**CHALLENGE A:**
In the entries below, reproduce every line from the one containing "You are a GUI" up to and including the last line of the entries, requests included but pictures omitted, with each coordinate in the answers multiplied by 0.95 and rounded to a whole number, halves rounding up. Return only those lines.

**SELECTED EXTRACT:**
========================================================================
Caviar Off the Menu for Indian Officials as Junk Rating Looms

Caviar Off the Menu for Indian Officials as Junk Rating Looms

For Arvind Mayaram, India’s push to avoid having its credit rating cut to junk means he’ll have to forgo caviar and a two-meter-long flat bed in first class on his flight from New Delhi to Washington D.C. this week. He’ll fly business class instead to the annual World Bank and International Monetary Fund meetings, saving taxpayers at least $3,000. The change is part of moves to narrow a budget deficit that reached almost 75 percent of the 5.4 trillion-rupee ($88 billion) target in the first five months of the fiscal year, imperiling efforts to limit the widest shortfall in major emerging nations.Prime Minister Manmohan Singh faces a slump in economic expansion that’s hurting tax revenues as rupee weakness raises the cost of oil imports and fuel subsidies. He’ll likely scale back spending on areas such as research and development while maintaining energy, food and fertilizer aid to court support before elections due by May, Religare Capital Markets Ltd. said.
========================================================================
**CHALLENGE B:**
Answer these questions using the article on India's budget cuts:
(i) How much does flying business class instead of first class save taxpayers?
(ii) What is the rupee target for the budget deficit?
(iii) By when are elections due?

[Word and element location data]
========================================================================
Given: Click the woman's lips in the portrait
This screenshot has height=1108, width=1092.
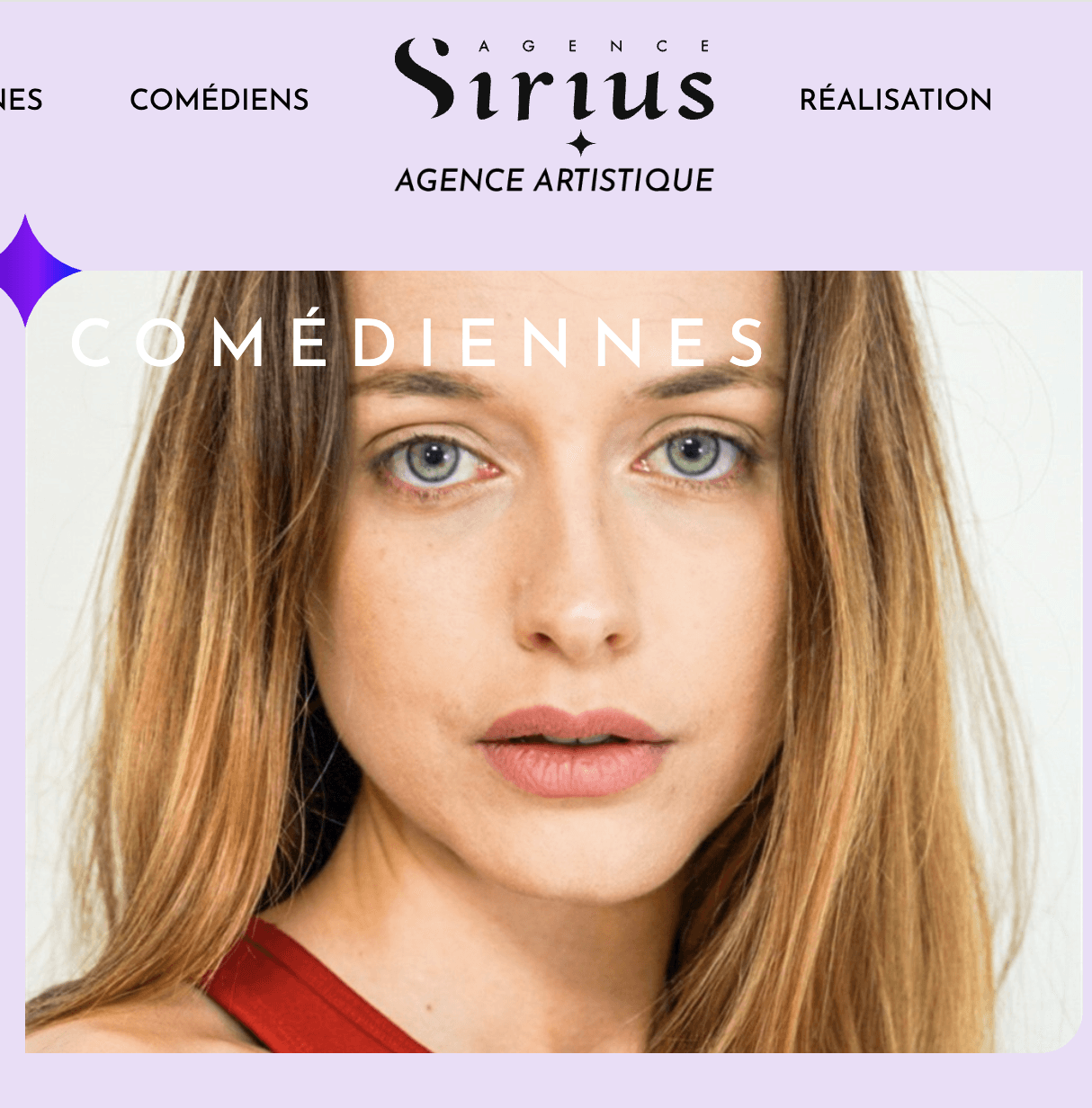Looking at the screenshot, I should pos(574,752).

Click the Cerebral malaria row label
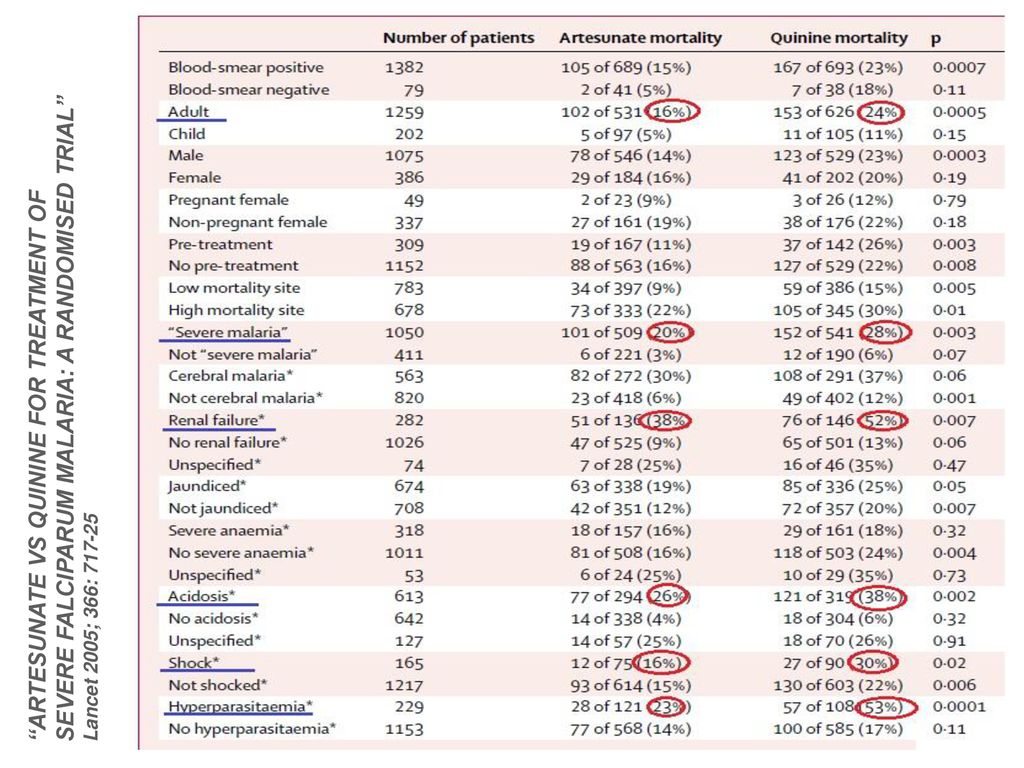click(x=231, y=376)
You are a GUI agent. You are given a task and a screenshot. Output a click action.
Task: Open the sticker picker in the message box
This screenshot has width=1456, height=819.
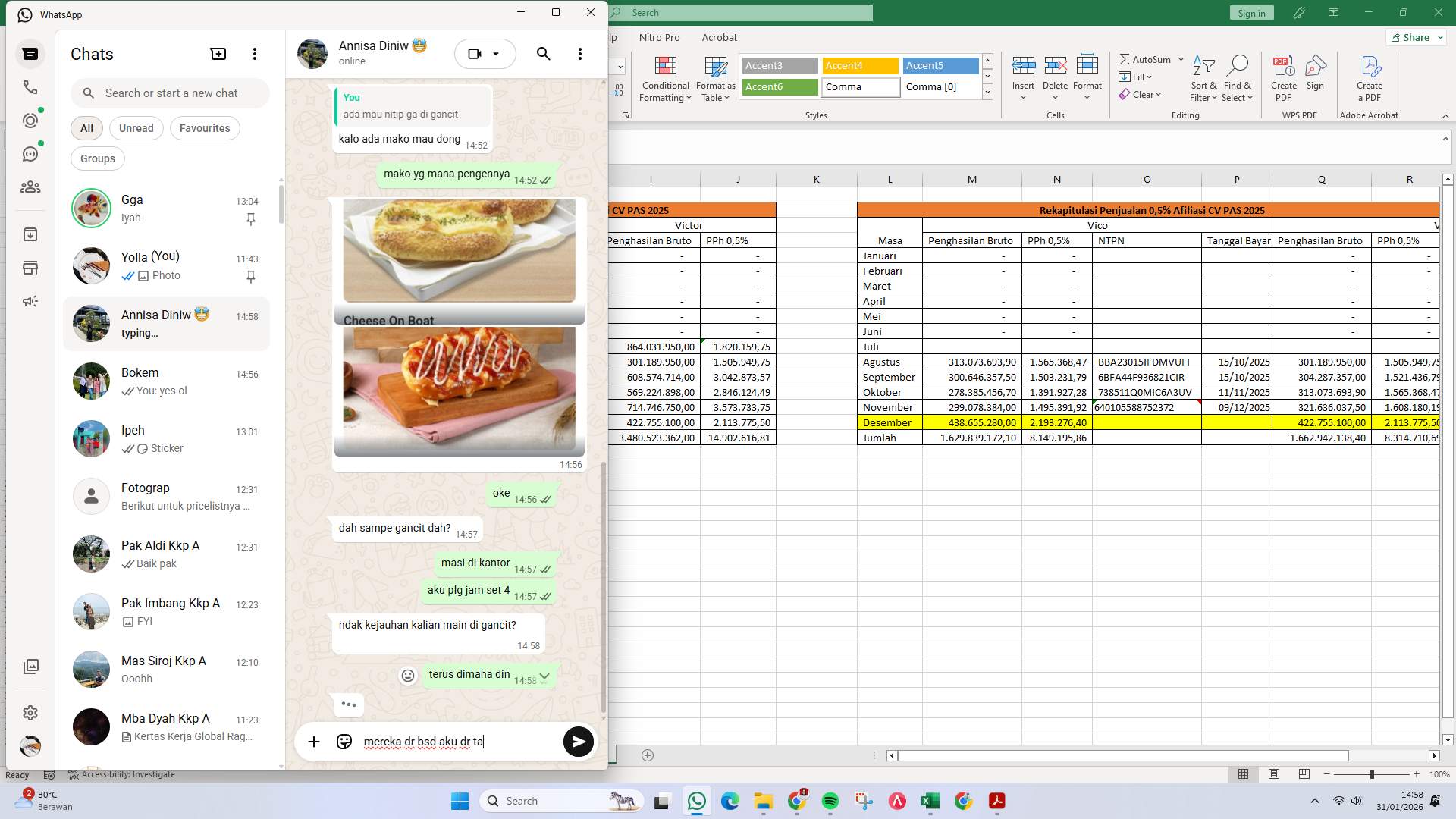coord(344,742)
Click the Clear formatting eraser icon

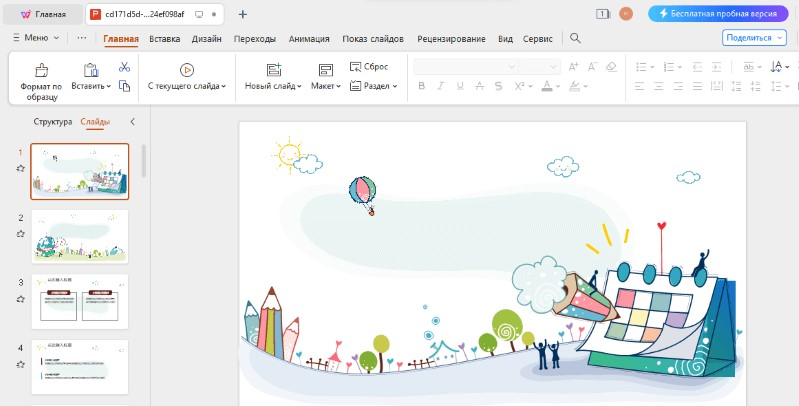(x=613, y=67)
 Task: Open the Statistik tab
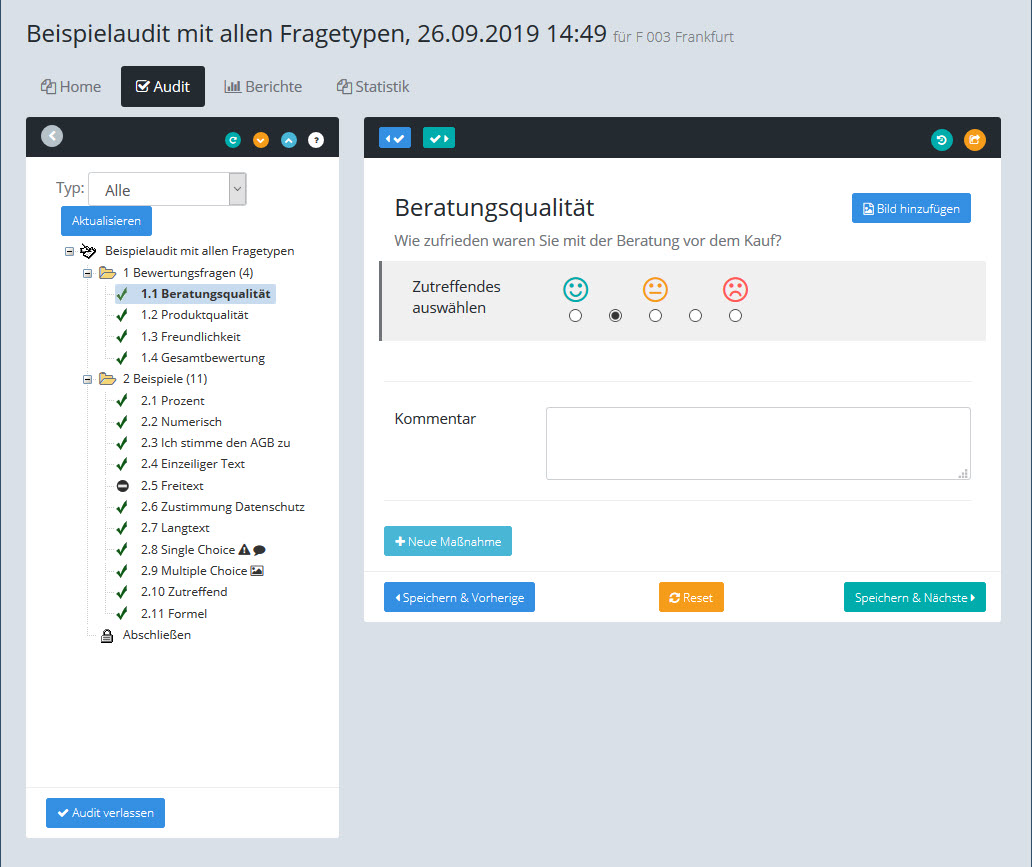[x=373, y=87]
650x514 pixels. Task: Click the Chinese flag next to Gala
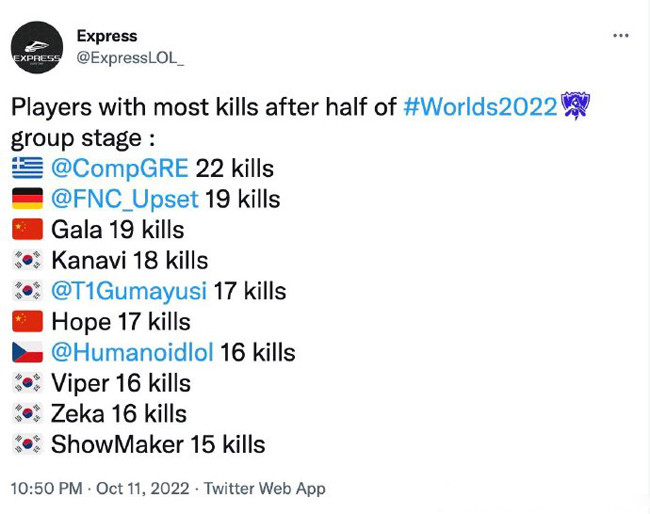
========================================================================
**ANSWER A:**
You are a GUI agent. You are given a task and a screenshot. Output a click action.
Task: Open the sticker picker in the message box
This screenshot has width=1456, height=819.
coord(327,705)
Click the Clear formatting eraser icon

(x=582, y=64)
 Task: Open the Statistik tab
[x=354, y=83]
650x514 pixels. Task: Click the Chinese flag next to Gala

**ANSWER B:**
(i) At least $3,000.
(ii) 5.4 trillion rupees ($88 billion).
(iii) By May.